エレメンタから東へ、馬車で半日の距離。街の名は『サルファタウン』。硫黄の街、という意味だ。

馬車の中で、オクシアが地図を広げた。

「サルファタウンは、硫黄鉱山で栄えている街よ。硫黄は、火薬や薬品の原料になるから、需要が高いの」

「でも、最近は魔物の被害が増えてるって聞きました」

ナトリが心配そうに言った。

「鉱山の奥に、強力な魔物が巣食ってるらしいわ。ギルドも討伐依頼を出してるけど、まだ成功した冒険者はいないって」

「レベルはどれくらい?」

「推定レベル8から10。私たちには、まだ厳しいかもしれない」

秀城は少し緊張した。自分はまだレベル6。二つ以上レベルが上の敵は危険だ。

「でも、硫黄使いのサルファさんに会うだけなら、危険はないはず。鉱山の奥まで行かなければ」

馬車は平原を進んでいった。道は整備されていて、ところどころに道標が立っている。

二時間ほど走ったところで、前方に山が見えてきた。

「あれがサルファ山脈ね」

灰色がかった山々が連なっている。山肌には、黄色い部分が見える。おそらく硫黄の鉱脈だろう。

さらに一時間進むと、山の麓に街が見えてきた。

サルファタウン。

エレメンタよりは小さいが、活気のある街だった。建物は石造りで、煙突から煙が立ち上っている。おそらく、硫黄を精製する工場だろう。
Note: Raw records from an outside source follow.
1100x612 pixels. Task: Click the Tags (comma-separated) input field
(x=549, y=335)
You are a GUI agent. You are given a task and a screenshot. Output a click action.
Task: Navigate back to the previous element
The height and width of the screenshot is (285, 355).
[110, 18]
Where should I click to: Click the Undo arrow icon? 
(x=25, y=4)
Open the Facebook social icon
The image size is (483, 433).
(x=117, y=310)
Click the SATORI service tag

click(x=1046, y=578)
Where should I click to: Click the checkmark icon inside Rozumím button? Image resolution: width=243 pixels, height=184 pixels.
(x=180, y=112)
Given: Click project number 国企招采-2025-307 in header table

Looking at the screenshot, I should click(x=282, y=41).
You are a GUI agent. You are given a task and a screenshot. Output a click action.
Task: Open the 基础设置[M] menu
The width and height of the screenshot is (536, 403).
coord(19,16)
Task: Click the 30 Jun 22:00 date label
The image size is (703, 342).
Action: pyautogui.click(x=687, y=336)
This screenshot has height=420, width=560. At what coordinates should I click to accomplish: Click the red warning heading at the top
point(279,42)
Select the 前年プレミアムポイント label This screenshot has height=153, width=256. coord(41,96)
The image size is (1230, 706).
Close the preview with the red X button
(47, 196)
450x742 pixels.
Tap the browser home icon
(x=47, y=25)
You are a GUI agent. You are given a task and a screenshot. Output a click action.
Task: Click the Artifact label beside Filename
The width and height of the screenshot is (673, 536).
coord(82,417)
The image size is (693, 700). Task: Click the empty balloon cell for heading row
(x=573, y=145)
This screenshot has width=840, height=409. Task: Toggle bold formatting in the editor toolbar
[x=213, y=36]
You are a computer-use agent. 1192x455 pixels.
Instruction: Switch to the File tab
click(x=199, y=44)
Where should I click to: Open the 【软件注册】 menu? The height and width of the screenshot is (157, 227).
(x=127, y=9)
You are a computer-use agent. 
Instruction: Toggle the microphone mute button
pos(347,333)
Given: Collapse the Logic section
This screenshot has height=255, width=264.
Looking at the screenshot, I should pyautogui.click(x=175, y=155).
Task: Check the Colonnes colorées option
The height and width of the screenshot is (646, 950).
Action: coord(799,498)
街に入ると、硫黄の匂いがした。刺激的な、独特の匂い。

「うっ、臭いですね...」

ナトリが鼻を押さえた。

「硫黄の街だから仕方ないわね」

馬車は街の中央の広場で停まった。三人は馬車から降りた。

「まず、この街のギルドに行きましょう。サルファさんの居場所を聞かないと」


サルファタウンのギルドは、エレメンタのものより小さかった。二階建ての木造建築で、看板には剣と鶴嘴が交差している。

中に入ると、数人の冒険者が食事をしていた。皆、汚れた作業着を着ていて、鉱山作業員のようだ。

「いらっしゃい」

カウンターから、筋骨隆々とした男性が声をかけてきた。五十代くらいだろうか。顔には古い傷跡がある。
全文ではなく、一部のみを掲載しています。